* [Problem]:
Excluding pictures, what does the listing below contain from the line with "Given: Open the start date calendar picker" up to and including the line with "Task: Click the clock icon in time card", word for word?
Start of Source data
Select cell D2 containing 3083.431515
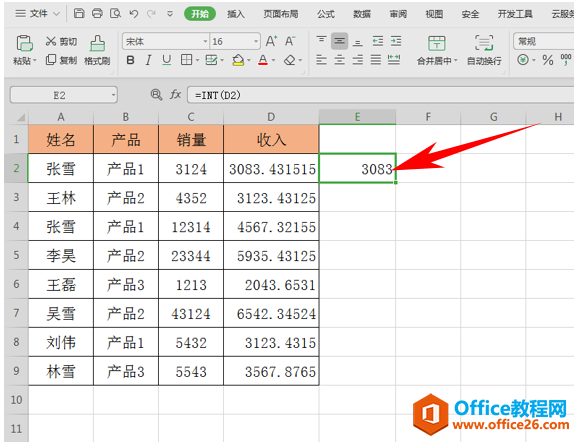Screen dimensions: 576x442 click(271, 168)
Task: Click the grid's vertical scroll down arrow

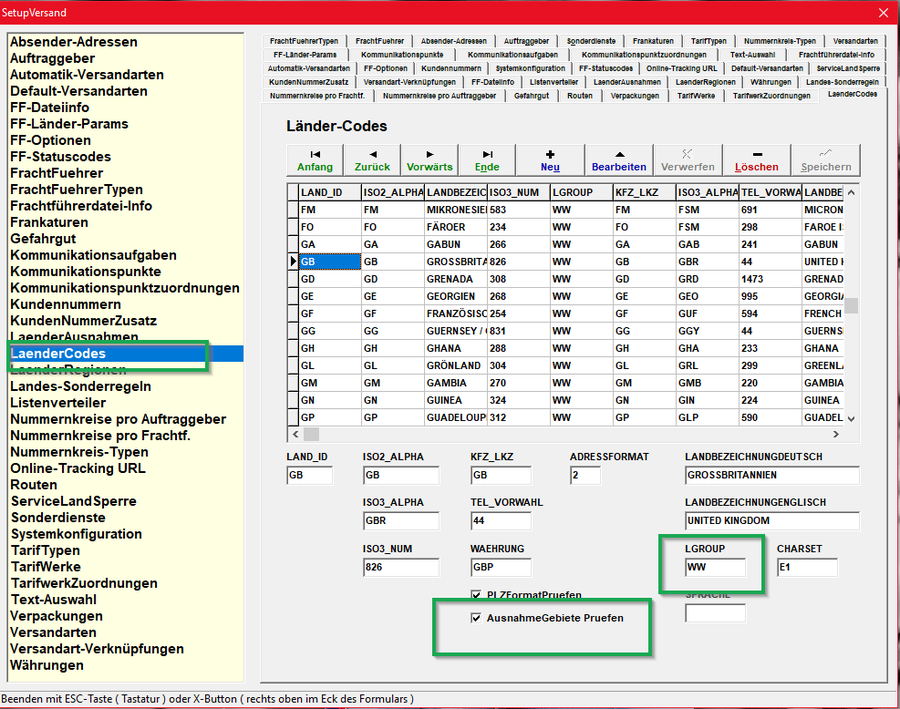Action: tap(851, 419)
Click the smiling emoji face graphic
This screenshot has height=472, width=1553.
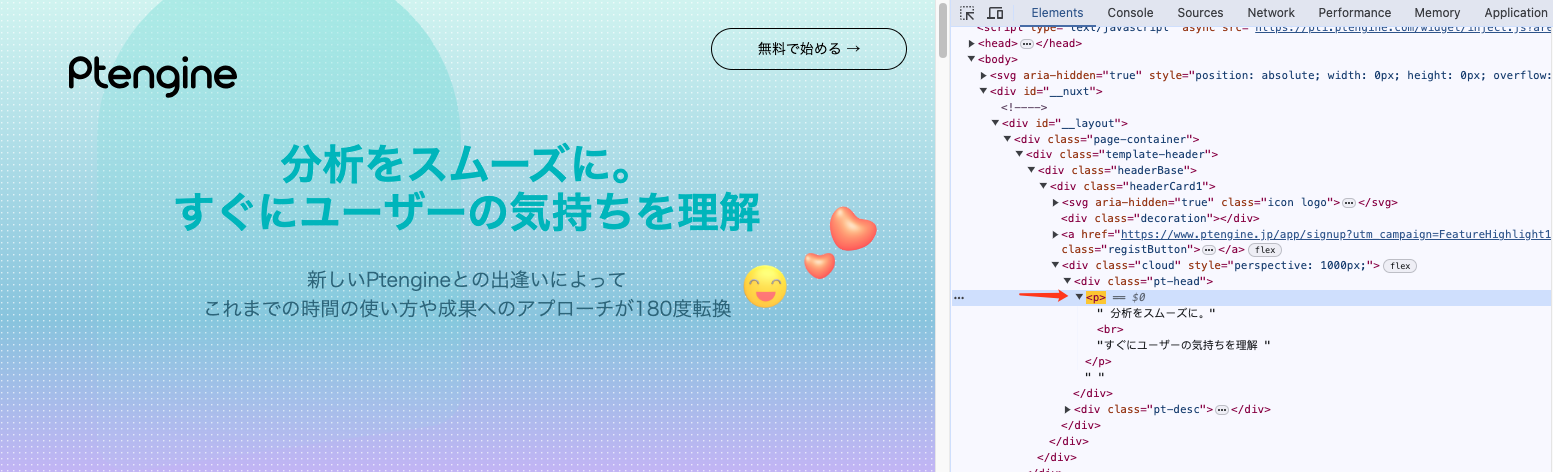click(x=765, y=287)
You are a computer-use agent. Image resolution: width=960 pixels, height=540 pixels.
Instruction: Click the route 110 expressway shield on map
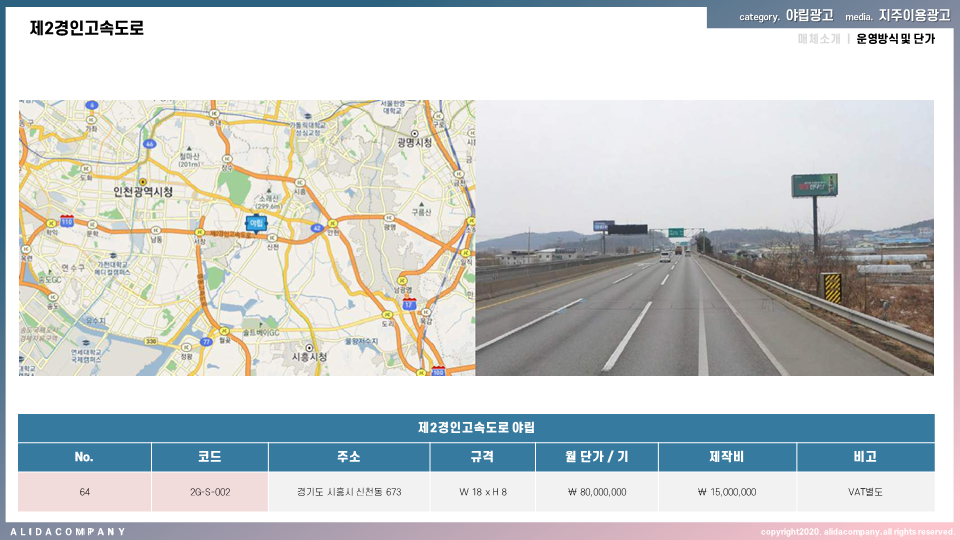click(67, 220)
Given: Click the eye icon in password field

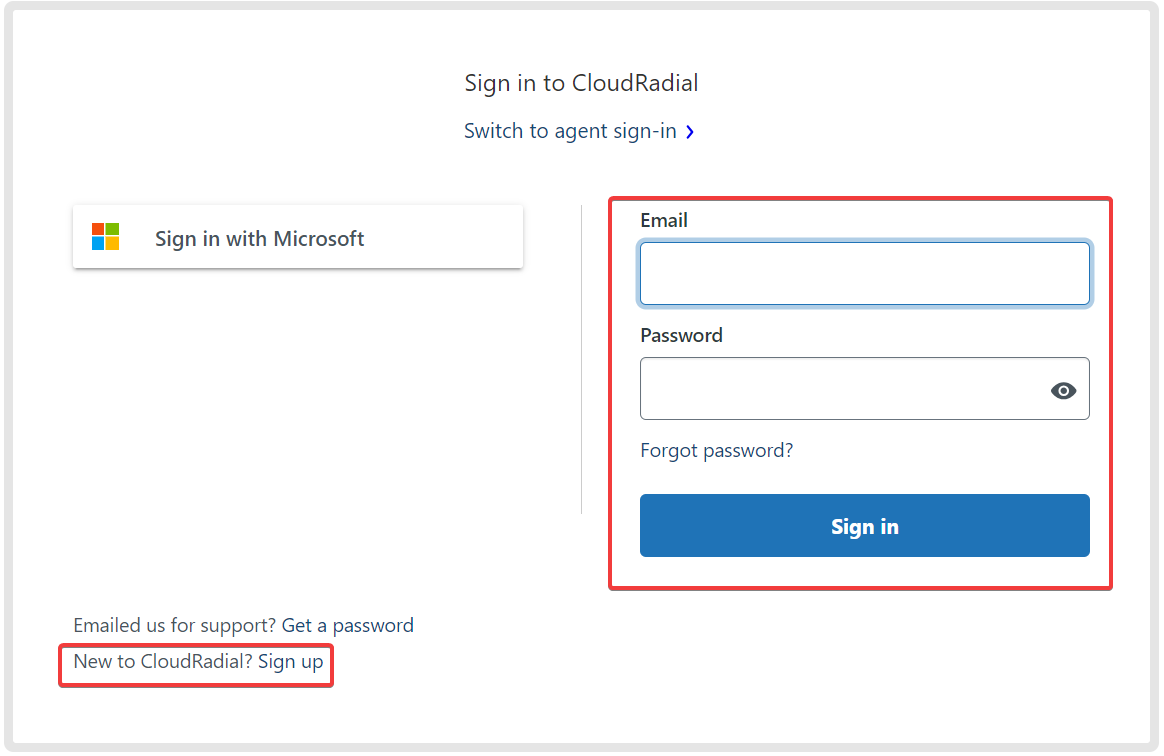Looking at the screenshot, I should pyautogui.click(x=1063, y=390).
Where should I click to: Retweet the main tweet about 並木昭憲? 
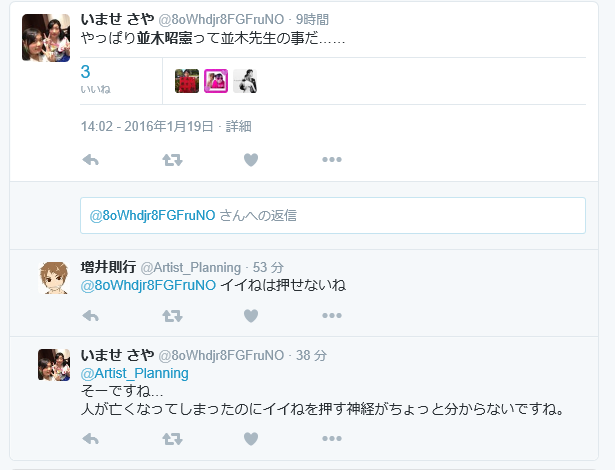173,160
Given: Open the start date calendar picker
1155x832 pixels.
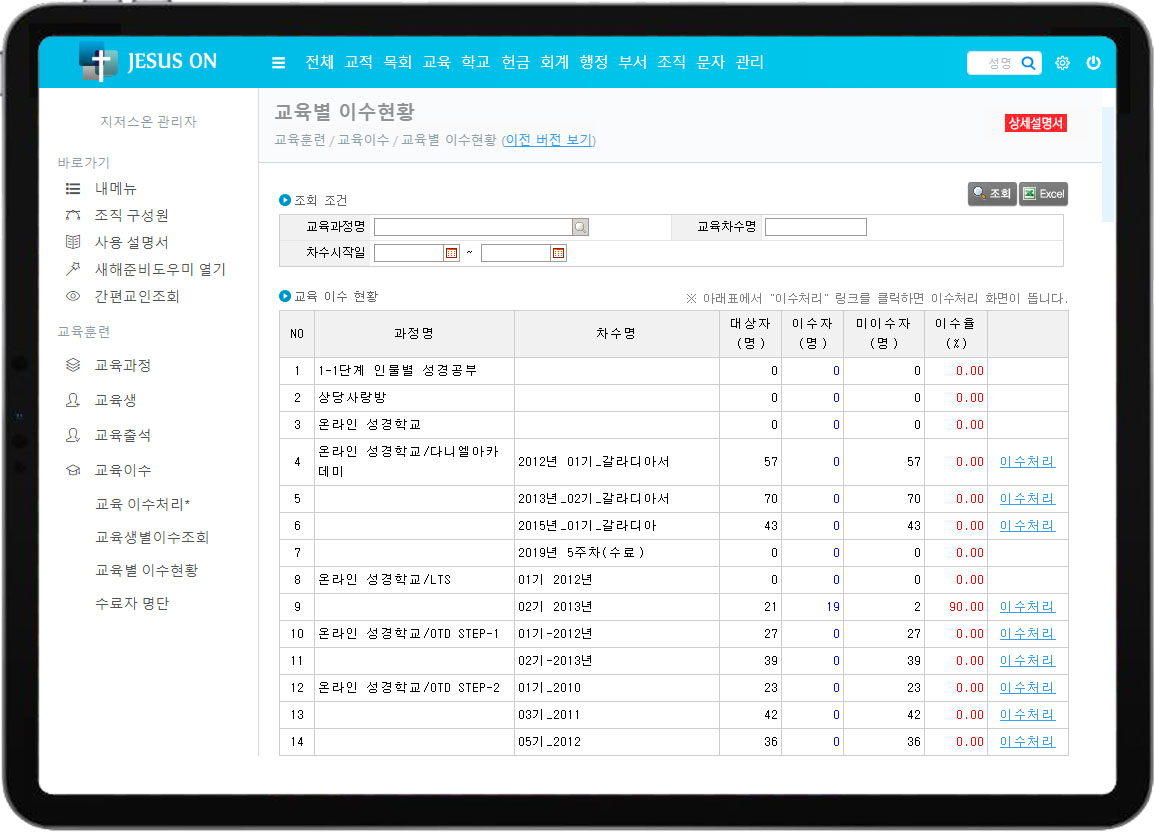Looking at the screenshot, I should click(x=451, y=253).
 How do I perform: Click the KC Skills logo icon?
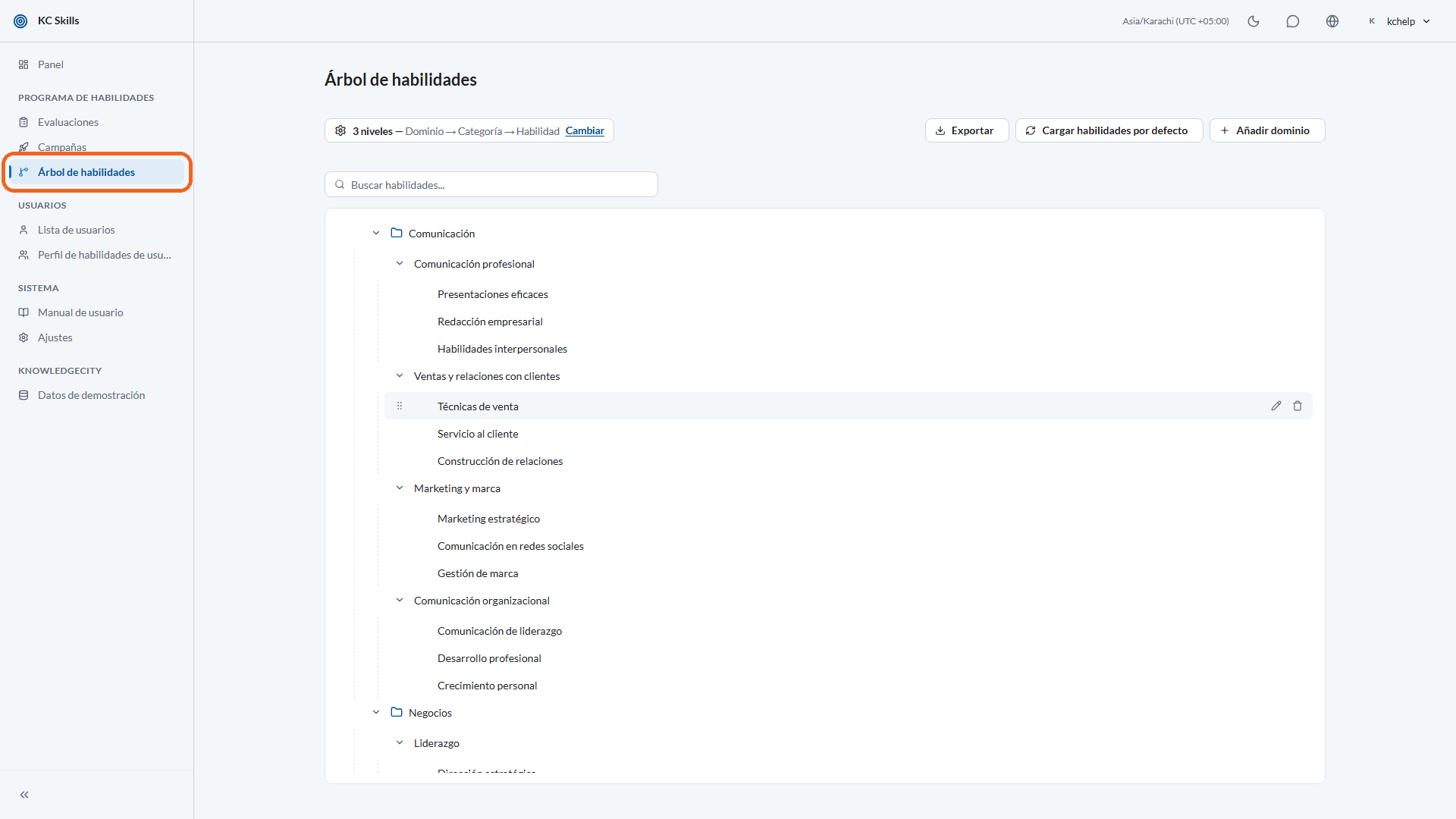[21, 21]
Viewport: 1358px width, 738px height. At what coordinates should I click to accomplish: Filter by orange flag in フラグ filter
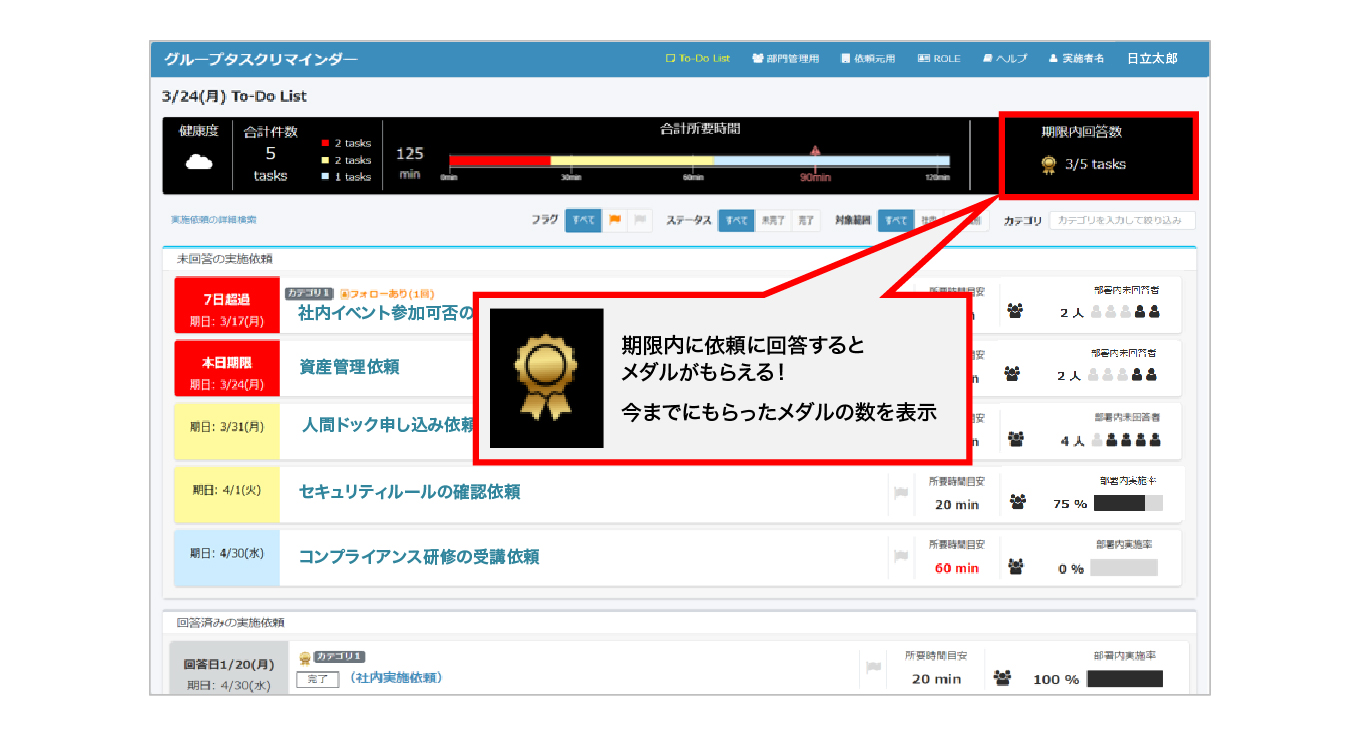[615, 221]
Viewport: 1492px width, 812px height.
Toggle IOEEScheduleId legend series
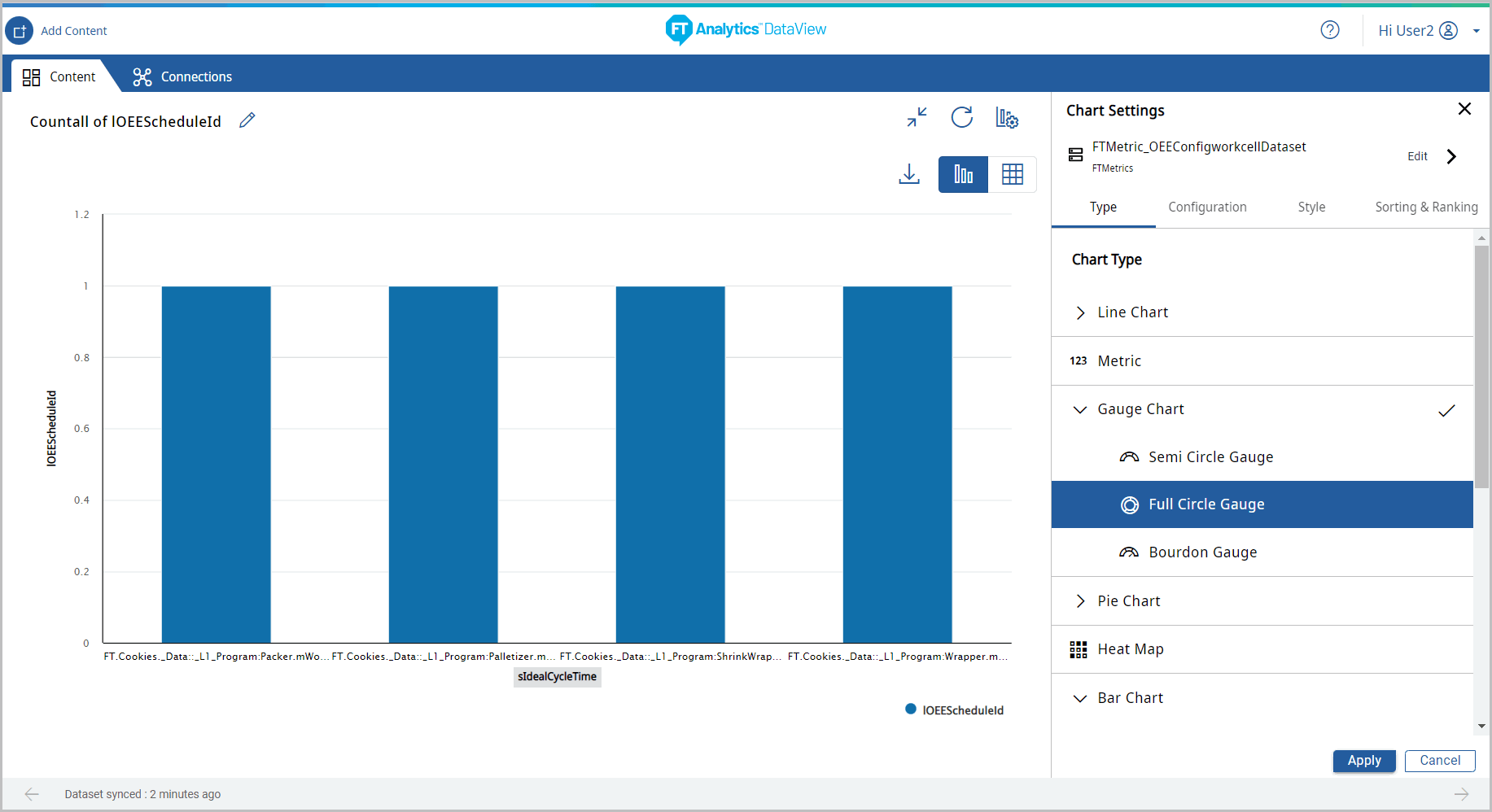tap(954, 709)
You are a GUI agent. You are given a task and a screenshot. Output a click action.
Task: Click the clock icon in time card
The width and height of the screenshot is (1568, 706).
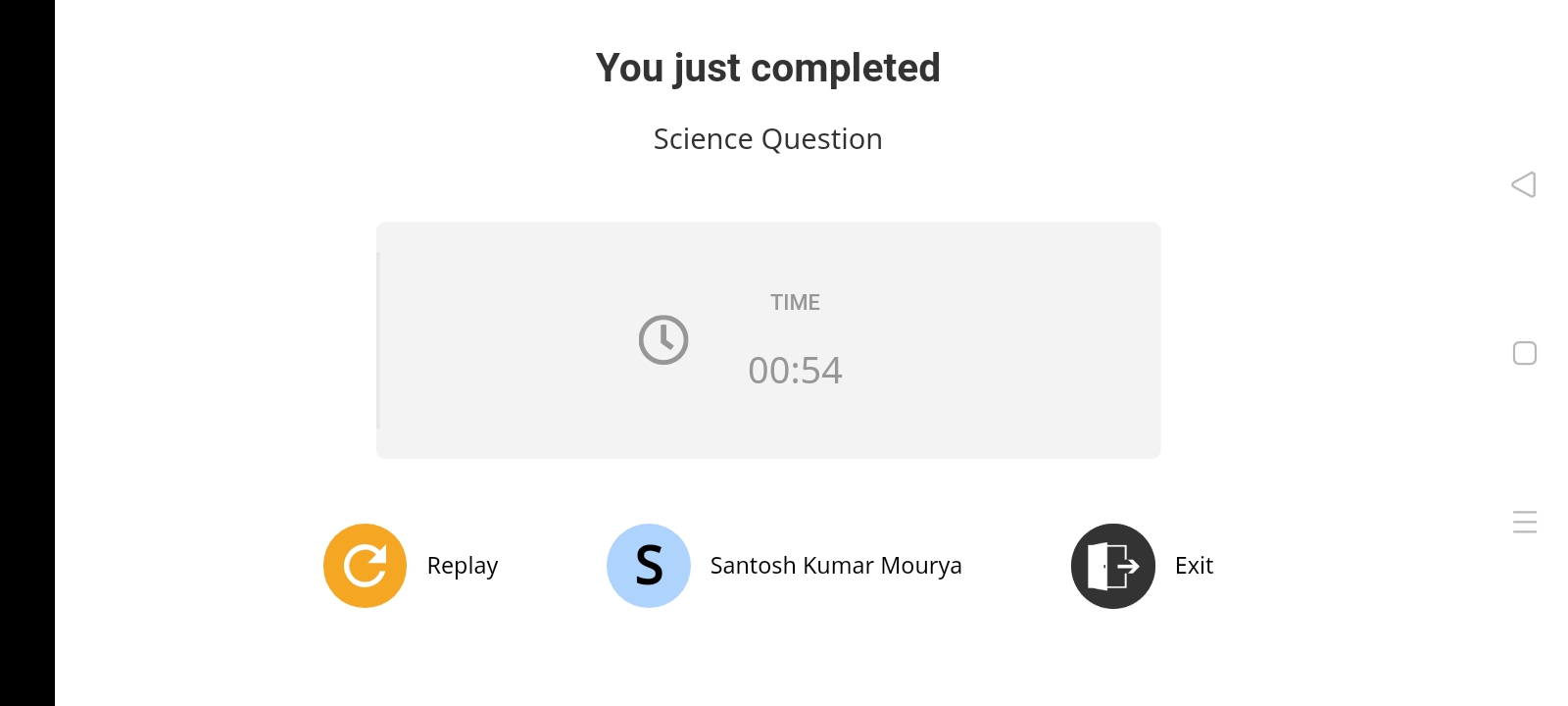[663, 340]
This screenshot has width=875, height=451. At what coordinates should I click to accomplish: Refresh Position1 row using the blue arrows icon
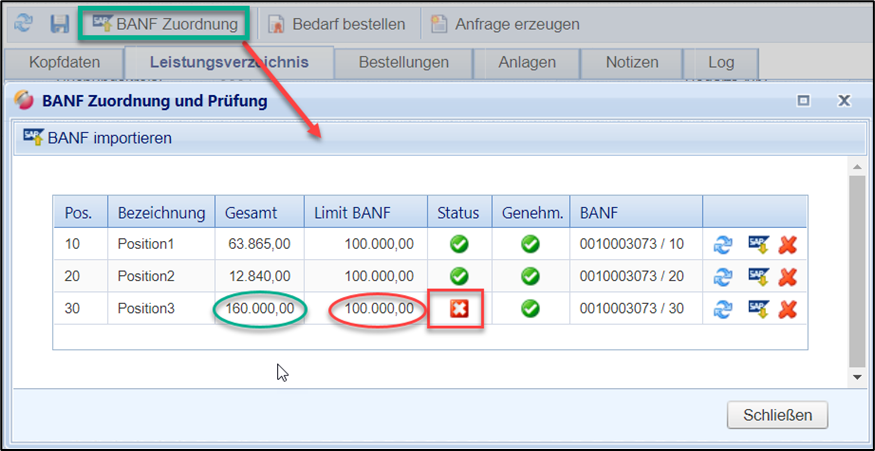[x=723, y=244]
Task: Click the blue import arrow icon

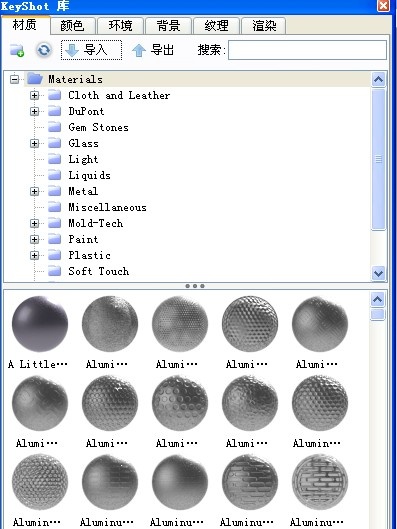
End of Source data
* [Response box]:
Given: Open the start date calendar picker
1155x832 pixels.
Looking at the screenshot, I should click(x=451, y=253).
 How do I perform: Click the KC Skills logo icon?
[21, 21]
Viewport: 1358px width, 738px height. At what coordinates should I click to accomplish: Filter by orange flag in フラグ filter
[615, 221]
Viewport: 1492px width, 812px height.
Toggle IOEEScheduleId legend series
tap(954, 709)
You are a GUI agent. You are given a task and a screenshot. Output a click action.
Task: Click the clock icon in time card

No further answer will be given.